Published: Thu 02 April 2015
By C. Titus Brown
In science .
tags: data open data
A few weeks back, a journalist contacted me about my old blog post
comparing physics and biology ,
and amidst other conversation, I pointed them at my latest blog post
on data
and said that I thought a lot of (molecular) biologists were
"culturally confused about data". The next question was, perhaps
obviously, "what do you mean by that?" and I wrote in response:
... for molecular biologists, "data" is what they collect piece
by piece with PCR, qPCR, clone sequencing, perturbation experiments,
image observations. It is so individual and specialized to a problem that to
share it prior to publication makes no sense; no one could understand it all
unless it were fit into a narrative as part of a pub, and the only useful
product of the data is the publication; access to the data is only useful
for verifying that it wasn't manufactured.

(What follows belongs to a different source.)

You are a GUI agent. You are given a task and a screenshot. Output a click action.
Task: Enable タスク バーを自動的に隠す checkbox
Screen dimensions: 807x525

Sequencing data was one of the first outputs (as opposed to things like
reagents, antibodies and QPCR primers) that was useful beyond a particular
narrative. I might sequence a gene because I want to knock it down and
need to know its leader sequence for that, but then you might care about
its exonic structure for evolutionary reasons, and Phil over there might
be really interested in its protein domains, while Kim might be looking at
an allele of that gene that is only in part of the population.
I'm probably overstating that distinction but it helps explain a LOT of
what I've seen in terms of cultural differences between my grad/pd labs
(straight up bio) and where I think bio is going.
I'm sure I'm wrong (certainly incomplete) about lots of this, but it does
fit my own personal observations. Other perspectives welcome!
I decided to write this up as a blog post because I read Carly
Strasser's excellent blog post introducing open science ,
which emphasizes data, and it made me think about my response above.
I think it's interesting to think about how "data" can be interpreted
by different fields, and I'd like to stress how important it is that
we bridge the gap between these high-level views and day-to-day
practice in each subdomain - the culture and language can vary so
significantly between even neighboring fields!
Oh, and Carly Strasser is now one of the Moore Data Driven Discovery
Initiative Program Officers - I'm really
happy to see the Moore Foundation confronting these aspects of data head
on by hiring someone with Carly's experience and expertise, and I look
forward to interacting with her more on these issues!